La decisión frustra por el momento el doble propósito de las autoridades de resolver tanto la dispersión de los servicios como los altos costos de los  alquileres que ascienden a una suma cercana a los 11 millones de dólares anuales.

La Contraloría basó su resolución en tres situaciones que causarían la ilegalidad del acto.

Una de ellas es que el Ministerio de Hacienda incorporó el monto para cubrir la compra en el presupuesto ordinario de 2015, por lo que “no cuenta con los recursos disponibles para dicha compra en este momento”.

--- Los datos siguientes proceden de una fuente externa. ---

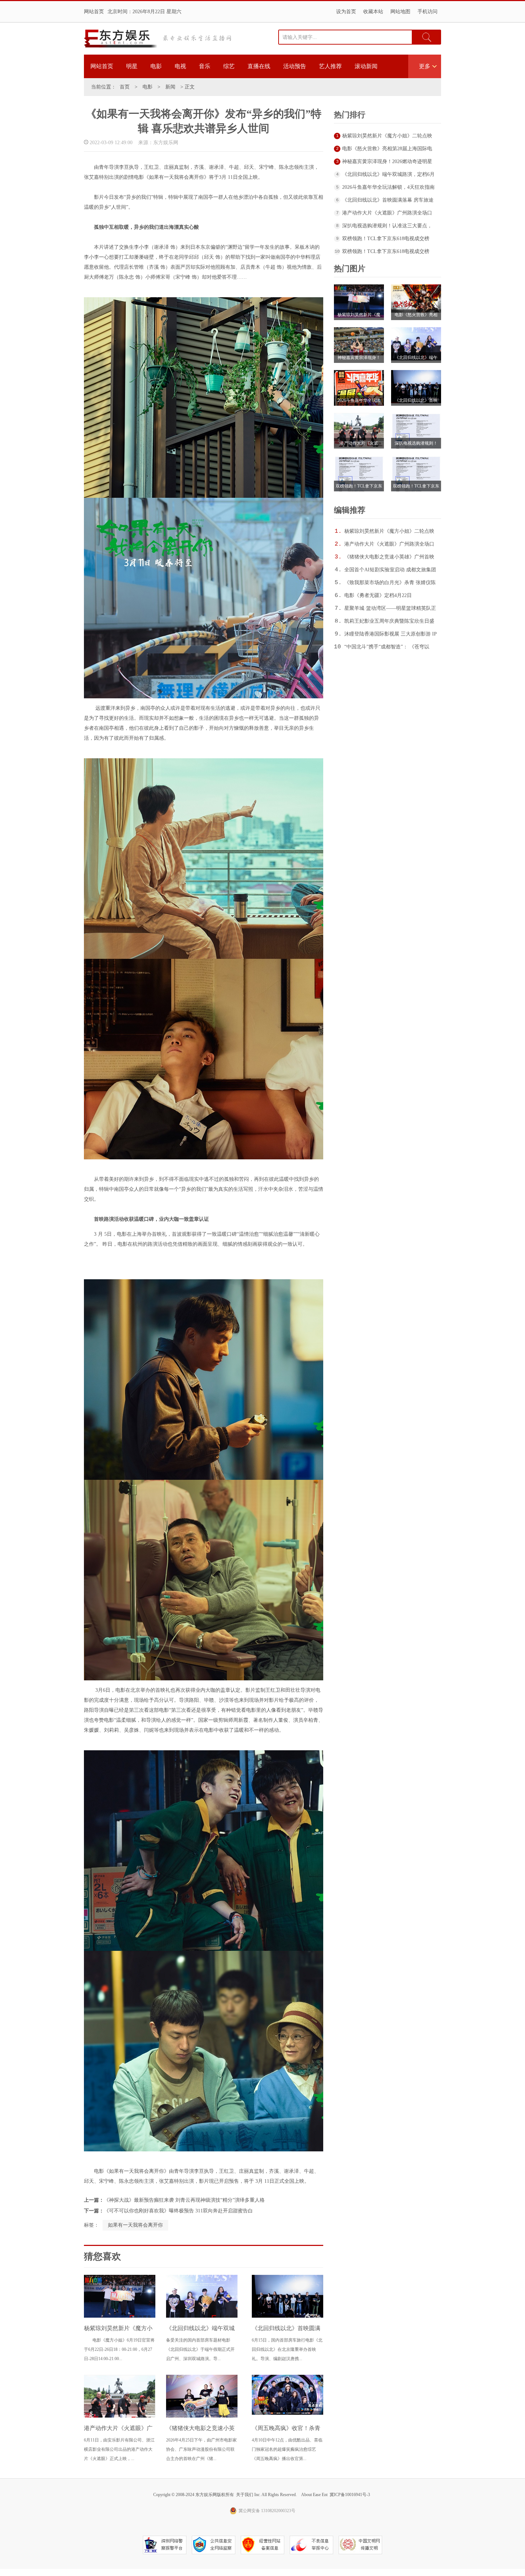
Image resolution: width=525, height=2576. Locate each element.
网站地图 (400, 11)
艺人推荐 (330, 66)
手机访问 (428, 11)
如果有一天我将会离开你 (135, 2225)
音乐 (204, 66)
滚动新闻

El organismo señala que toda contratación debe contar con los recursos presupuestarios suficientes y disponibles para amparar las erogaciones, según lo determina el artículo 8 de la Ley de Contratación Administrativa.

Otra limitación es que el inmueble se encuentra afectado por una anotación registral y un gravamen o afectación, que no se especifica en el informe, y la ley establece claramente que las instituciones públicas solo pueden adquirir edificios que estén totalmente libres de afectaciones.

Finalmente, la Contraloría señala que Hacienda presentó un estudio de mercado que no incluye costos de inmuebles similares y que “para la elaboración de ese estudio no se hizo publicación que permitiera recbar información de posibles inmuebles con características como las pedidas por el Ministerio de Hacienda”.